Jem
Harriet, of course, stepped right in. "On behalf of the Food-Exporting States we accept your friendly greetings and in return—"
"Please to stow, Harriet?" rumbled Kappelyushnikov. "But we are not only other colony on Klong, Terry Boyne."
"What's 'Klong'?"
"It's what we call this place," Dalehouse explained.
"Um. 'Klong.' We've been told to call it 'Jem'—short for 'Geminorum', you see. Heaven knows what the Peeps call it."
"Have you been to see them?"
Boyne coughed. "Well, actually that's more or less what it's about, if you see what I mean. Have you people been monitoring their broadcasts?"
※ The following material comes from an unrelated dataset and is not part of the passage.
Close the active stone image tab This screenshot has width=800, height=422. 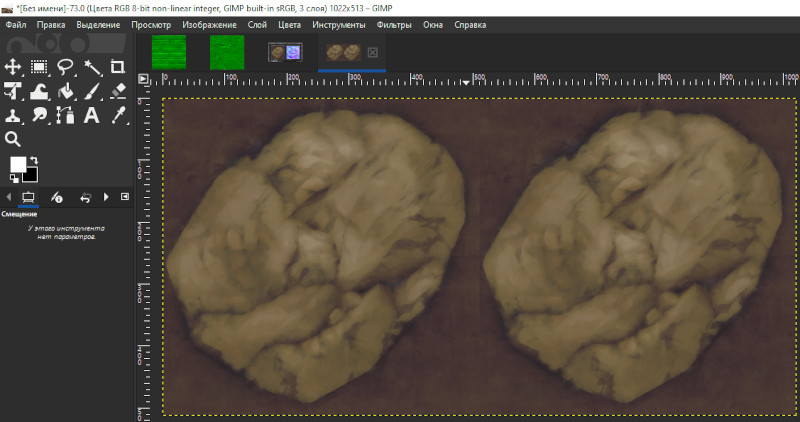373,52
"Sure we have. Yours too."
"Right, then you've heard their distress signals. Poor sod, stuck with those beasts that our translator says call themselves 'Krinpit'. The Peeps don't respond. We offered to help out, and they as much as told us to fuck off."
Morrissey glanced at Harriet. Their translator was doing better than she. He said, "We've had much the same experience, Terry. They indicated we weren't welcome in their part of the world. Of course, they have no right to take that kind of a stand—"
"—but you don't want to start any bloc-to-bloc trouble," finished Boyne, nodding. "Well, for humanitarian reasons—" He choked, and took a great swig of the drink Morrissey had handed him, before going on. "Hell, let's be frank. For curiosity's sake, and just to see what's going on over there—but also for humanitarian reasons—we want to go and fish the guy out of there. The Peeps obviously can't. We suppose the reason they shut you and us out is that they don't want us to see how bad off they are. You folks can't—" He hesitated delicately. "Well, obviously it would be easier for us to go in with a chopper than for you to send an expedition overland. We're willing to do that. But not alone, if you see what I mean."
"I think I do," Harriet sniffed. "You want somebody to share the blame."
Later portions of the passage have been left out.